_Exercise directions_. Go through the records and show each line where the word "width" occurs.

_Data to examine_.
***

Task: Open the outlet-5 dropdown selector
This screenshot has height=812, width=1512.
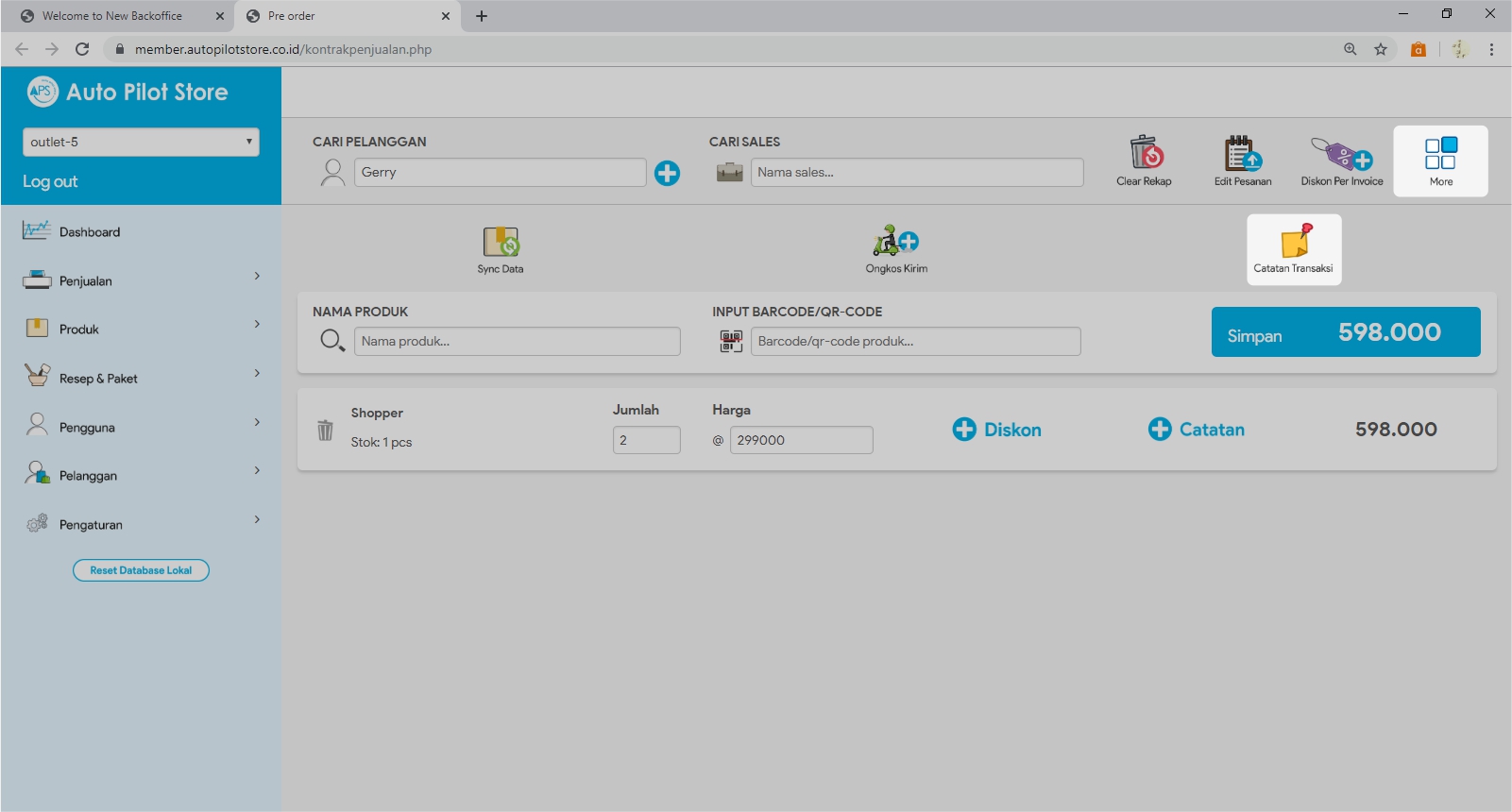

***

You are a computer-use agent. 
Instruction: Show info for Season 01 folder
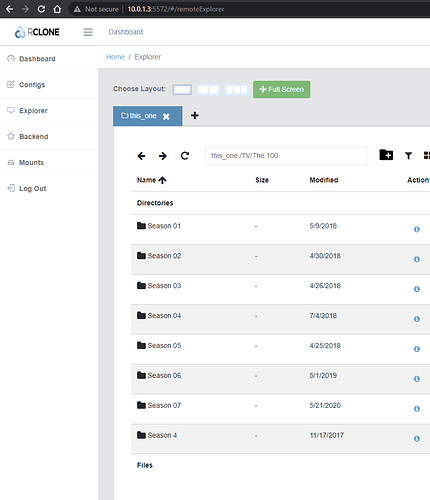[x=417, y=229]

***

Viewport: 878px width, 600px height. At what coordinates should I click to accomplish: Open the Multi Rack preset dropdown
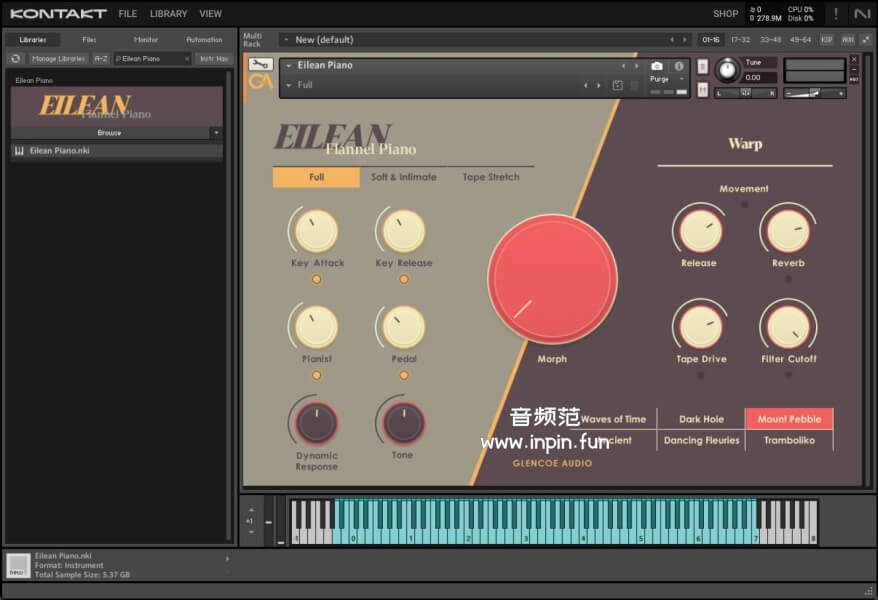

***

_Answer space_.
This screenshot has height=812, width=1512.
Viewport: 878px width, 600px height. At what coordinates should I click to accomplish: Open the Multi Rack preset dropdown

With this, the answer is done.